«Restez, restez! ne vous éloignez point, parce que je parle de celui au-devant duquel vous vous pressiez avec tant d’ardeur, quand la rumeur publique annonçait son arrivée, quand chacun s’écriait: Egmont vient, il vient. Alors les habitants des rues par lesquelles il devait passer s’estimaient heureux: dès qu’on entendait les pas de son cheval, chacun abandonnait son travail pour courir à sa rencontre, et le rayon qui partait de son regard colorait d’espérance et de joie vos visages abattus. Quelques-uns d’entre vous portaient leurs enfants sur le seuil de la porte, et les élevant dans leurs bras s’écriaient:—Voyez, c’est le grand Egmont, c’est lui, lui qui vous vaudra des temps plus heureux que ceux qu’ont supportés vos pauvres pères.—Vos enfants vous demanderont ce que sont devenus ces temps que vous leur avez promis? Eh quoi! nous perdons nos moments en paroles, vous êtes oisifs, vous le trahissez»!—Brackenbourg, l’ami de Clara, la conjure de s’en aller.—«Que dira votre mère»? s’écrie-t-il.

Clara.

«Penses-tu que je sois un enfant ou une insensée? Non, il faut qu’ils m’entendent; écoutez-moi, citoyens: Je vois que vous êtes troublés, et que vous ne pouvez vous-mêmes vous reconnaître à travers les dangers qui vous menacent; laissez-moi porter vos regards sur le passé, hélas! le passé d’hier. Songez à l’avenir; pouvez-vous vivre, vous laissera-t-on vivre? s’il périt. C’est avec lui que s’éteint le dernier souffle de votre liberté. Que n’était-il pas pour vous! Pour qui s’est-il donc exposé à des périls sans nombre? Ses blessures, ils les a reçues pour vous; cette grande âme tout entière occupée de vous, est maintenant renfermée dans un cachot, et les pièges du meurtre l’environnent; il pense à vous, il espère peut-être en vous. Il a besoin pour la première fois de vos secours, lui qui jusqu’à ce jour n’a fait que vous combler de ses dons.

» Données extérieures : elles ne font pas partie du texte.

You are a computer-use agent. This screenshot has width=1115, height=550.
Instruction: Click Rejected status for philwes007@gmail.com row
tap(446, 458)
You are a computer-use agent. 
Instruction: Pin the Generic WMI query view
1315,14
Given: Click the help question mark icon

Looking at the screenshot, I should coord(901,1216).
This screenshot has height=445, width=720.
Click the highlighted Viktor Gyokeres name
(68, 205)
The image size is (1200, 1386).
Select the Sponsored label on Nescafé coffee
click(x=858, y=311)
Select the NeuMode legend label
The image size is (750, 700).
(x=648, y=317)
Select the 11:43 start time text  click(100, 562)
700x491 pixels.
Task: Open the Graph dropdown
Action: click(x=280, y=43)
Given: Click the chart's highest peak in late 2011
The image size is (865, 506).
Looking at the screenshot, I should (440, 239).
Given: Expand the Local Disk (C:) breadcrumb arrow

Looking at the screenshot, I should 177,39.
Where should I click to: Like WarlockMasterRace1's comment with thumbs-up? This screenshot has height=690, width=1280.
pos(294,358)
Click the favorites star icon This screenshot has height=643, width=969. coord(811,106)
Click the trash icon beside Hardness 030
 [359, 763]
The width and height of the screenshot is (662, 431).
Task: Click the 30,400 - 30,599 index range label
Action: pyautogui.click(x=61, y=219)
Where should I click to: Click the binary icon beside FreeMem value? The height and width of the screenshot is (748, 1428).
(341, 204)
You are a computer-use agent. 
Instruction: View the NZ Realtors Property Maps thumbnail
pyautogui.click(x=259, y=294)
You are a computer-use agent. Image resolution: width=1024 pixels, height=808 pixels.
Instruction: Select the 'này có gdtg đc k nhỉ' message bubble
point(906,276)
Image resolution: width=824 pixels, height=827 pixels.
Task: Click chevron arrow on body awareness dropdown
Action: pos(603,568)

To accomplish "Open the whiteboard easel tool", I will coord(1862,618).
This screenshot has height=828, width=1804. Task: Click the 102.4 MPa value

Un Citoyen de Bruxelles, à Brackenbourg.

«Éloignez-la; elle nous afflige.

Clara.

«Eh quoi! je n’ai point de force, point de bras habiles aux armes comme les vôtres; mais j’ai ce qui vous manque, le courage et le mépris du péril: ne puis-je donc pas vous pénétrer de mon âme? Je veux aller au milieu de vous: un étendard sans défense a rallié souvent une noble armée; mon esprit sera comme une flamme en avant de vos pas; l’enthousiasme, l’amour, réuniront enfin ce peuple chancelant et dispersé».

Brackenbourg avertit Clara que l’on aperçoit non loin d’eux des soldats espagnols qui pourraient l’entendre.—«Mon amie, lui dit-il, voyez dans quel lieu nous sommes.

Clara.

«Dans quel lieu! sous le ciel, dont la voûte magnifique semblait s’incliner avec complaisance sur la tête d’Egmont quand il paraissait. Conduisez-moi dans sa prison, vous connaissez la route du vieux château; guidez mes pas, je vous suivrai».—Brackenbourg entraîne Clara chez elle, et sort de nouveau pour s’informer du comte d’Egmont: il revient; et Clara, dont la dernière résolution est prise, exige qu’il lui raconte ce qu’il a pu savoir.